◆ Work instruction
Copy out the data so that nothing differs from the original.
:: Source material ::
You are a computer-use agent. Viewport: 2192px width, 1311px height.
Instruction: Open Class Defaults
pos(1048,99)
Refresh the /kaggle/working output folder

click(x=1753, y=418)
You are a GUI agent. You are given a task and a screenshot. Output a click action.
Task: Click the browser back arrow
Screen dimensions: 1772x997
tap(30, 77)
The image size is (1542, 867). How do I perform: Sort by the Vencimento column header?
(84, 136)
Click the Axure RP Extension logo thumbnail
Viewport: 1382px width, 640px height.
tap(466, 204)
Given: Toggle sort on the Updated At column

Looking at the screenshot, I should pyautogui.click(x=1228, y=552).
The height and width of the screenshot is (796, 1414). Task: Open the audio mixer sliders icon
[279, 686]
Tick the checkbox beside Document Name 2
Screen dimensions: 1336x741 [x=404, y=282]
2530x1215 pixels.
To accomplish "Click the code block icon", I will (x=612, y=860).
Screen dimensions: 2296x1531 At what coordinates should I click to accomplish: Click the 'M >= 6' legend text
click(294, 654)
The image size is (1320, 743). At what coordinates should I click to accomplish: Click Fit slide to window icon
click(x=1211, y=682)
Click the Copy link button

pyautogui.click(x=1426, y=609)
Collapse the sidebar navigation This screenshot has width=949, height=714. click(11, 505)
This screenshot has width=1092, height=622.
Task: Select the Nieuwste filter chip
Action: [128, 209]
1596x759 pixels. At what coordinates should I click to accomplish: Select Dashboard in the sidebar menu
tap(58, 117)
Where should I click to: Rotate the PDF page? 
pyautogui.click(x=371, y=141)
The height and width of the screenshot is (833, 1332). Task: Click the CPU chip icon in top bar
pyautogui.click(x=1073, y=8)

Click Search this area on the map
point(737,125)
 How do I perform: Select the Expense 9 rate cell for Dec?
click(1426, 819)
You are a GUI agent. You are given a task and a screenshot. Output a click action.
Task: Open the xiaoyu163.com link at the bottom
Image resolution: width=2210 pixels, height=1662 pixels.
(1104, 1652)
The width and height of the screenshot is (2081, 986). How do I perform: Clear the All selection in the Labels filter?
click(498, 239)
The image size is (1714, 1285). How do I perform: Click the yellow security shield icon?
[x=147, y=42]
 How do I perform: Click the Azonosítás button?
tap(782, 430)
:::
◆ Solution
You are a computer-use agent. Viewport: 2192px width, 1311px height.
Instruction: Open Class Defaults
pos(1048,99)
Refresh the /kaggle/working output folder

click(x=1753, y=418)
You are a GUI agent. You are given a task and a screenshot. Output a click action.
Task: Click the browser back arrow
Screen dimensions: 1772x997
tap(30, 77)
The image size is (1542, 867). How do I perform: Sort by the Vencimento column header?
(84, 136)
Click the Axure RP Extension logo thumbnail
Viewport: 1382px width, 640px height.
tap(466, 204)
Given: Toggle sort on the Updated At column

Looking at the screenshot, I should pyautogui.click(x=1228, y=552).
The height and width of the screenshot is (796, 1414). Task: Open the audio mixer sliders icon
[279, 686]
Tick the checkbox beside Document Name 2
Screen dimensions: 1336x741 [x=404, y=282]
2530x1215 pixels.
To accomplish "Click the code block icon", I will (x=612, y=860).
Screen dimensions: 2296x1531 At what coordinates should I click to accomplish: Click the 'M >= 6' legend text
click(294, 654)
The image size is (1320, 743). At what coordinates should I click to accomplish: Click Fit slide to window icon
click(x=1211, y=682)
Click the Copy link button

pyautogui.click(x=1426, y=609)
Collapse the sidebar navigation This screenshot has width=949, height=714. click(11, 505)
This screenshot has width=1092, height=622.
Task: Select the Nieuwste filter chip
Action: [128, 209]
1596x759 pixels. At what coordinates should I click to accomplish: Select Dashboard in the sidebar menu
tap(58, 117)
Where should I click to: Rotate the PDF page? 
pyautogui.click(x=371, y=141)
The height and width of the screenshot is (833, 1332). Task: Click the CPU chip icon in top bar
pyautogui.click(x=1073, y=8)

Click Search this area on the map
point(737,125)
 How do I perform: Select the Expense 9 rate cell for Dec?
click(1426, 819)
You are a GUI agent. You are given a task and a screenshot. Output a click action.
Task: Open the xiaoyu163.com link at the bottom
Image resolution: width=2210 pixels, height=1662 pixels.
(1104, 1652)
The width and height of the screenshot is (2081, 986). How do I perform: Clear the All selection in the Labels filter?
click(498, 239)
The image size is (1714, 1285). How do I perform: Click the yellow security shield icon?
[x=147, y=42]
 How do I perform: Click the Azonosítás button?
tap(782, 430)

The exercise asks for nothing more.